CD40 Ligand‐activated, antigen‐specific B cells are comparable to mature dendritic cells in presenting protein antigens and major histocompatibility complex class I‐ and class II‐binding peptides

Summary Dendritic cells (DC) are increasingly exploited for cell‐based immunotherapy. However, limitations in ex vivo DC growth and DC functional heterogeneity have motivated development of complementary antigen‐presenting cell sources. Here, the ability of CD40 ligand (CD40L)‐activated B cells to fulfil that role was investigated. We demonstrate for the first time that non‐specific or antigen‐specific murine B cells can be grown for extended periods of time by stimulation with CD40L. These cells rapidly up‐regulate and maintain high levels of co‐stimulatory molecules. In a head‐to‐head comparison with DC, CD40L‐expanded B cells were comparable to DC in the presentation of peptides to CD4 + and CD8 + T cells.

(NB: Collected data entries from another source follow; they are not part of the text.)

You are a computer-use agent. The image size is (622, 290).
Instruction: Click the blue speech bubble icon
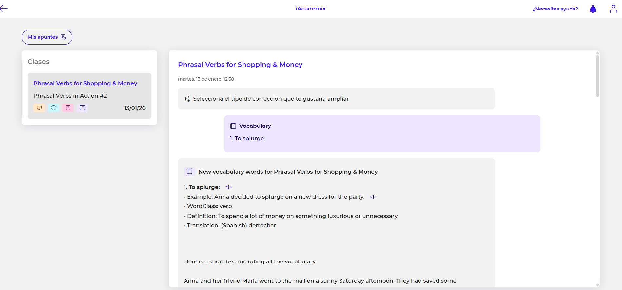pyautogui.click(x=54, y=108)
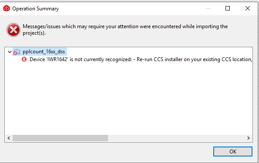The image size is (259, 163).
Task: Click the Operation Summary title bar text
Action: point(36,9)
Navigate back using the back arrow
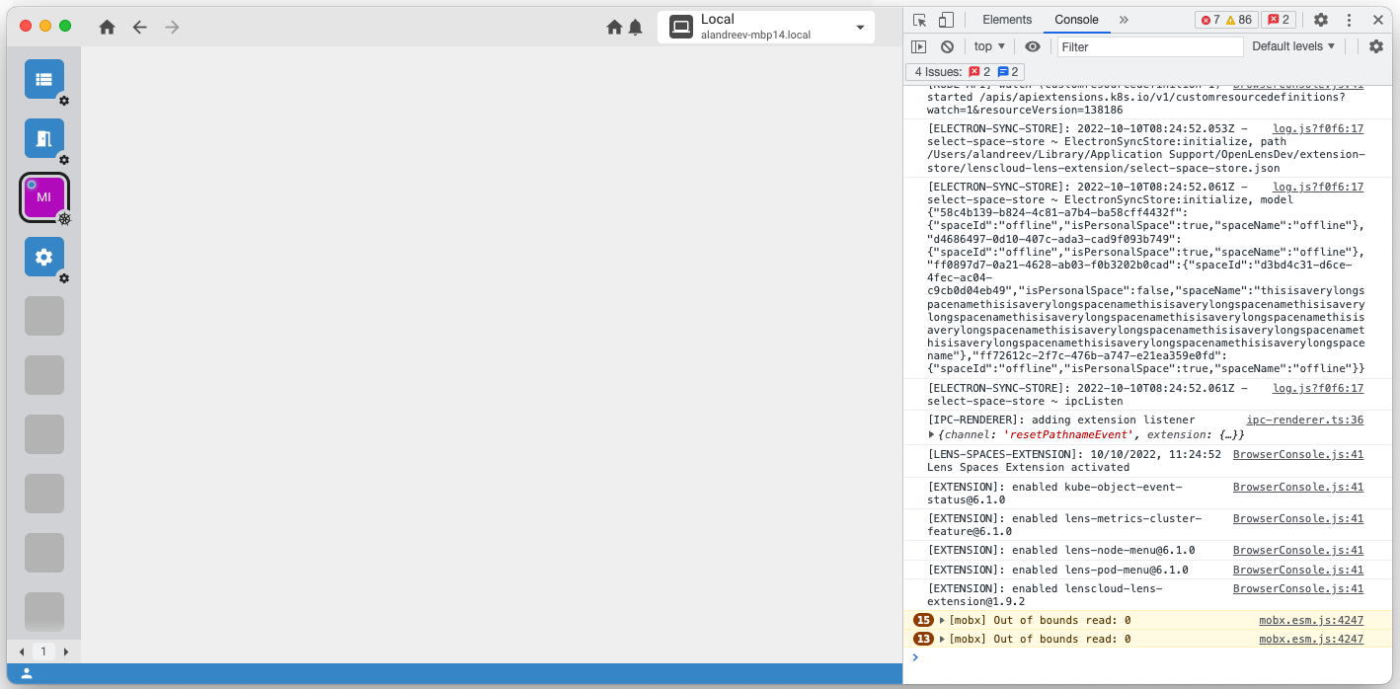Viewport: 1400px width, 689px height. 140,28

While DC were superior to antigen non‐specific CD40L‐activated B cells with regard to whole protein (NP‐BSA) processing and presentation, CD40L‐expanded B cells from NP‐BSA‐immunized mice were comparable to DC when presenting BSA or NP‐BSA to primed primary T cells or when presenting NP linked to an unrelated carrier, CGG, to naïve T cells. Thus, the combination of CD40L activation, which supports B‐cell growth and augments intracellular protein processing, and antigen uptake via the B‐cell receptor, allows for efficient uptake, processing, and presentation of whole protein antigens in a fashion comparable to that observed with mature DC. Like DC, CD40L‐activated B cells efficiently home to secondary lymphoid organs in vivo . This system represents a unique tool for studying primary antigen‐specific B cells and the results suggest that the outgrowth of large numbers of highly activated B cells represents a viable and practical complement to DC for cell‐based immunotherapy.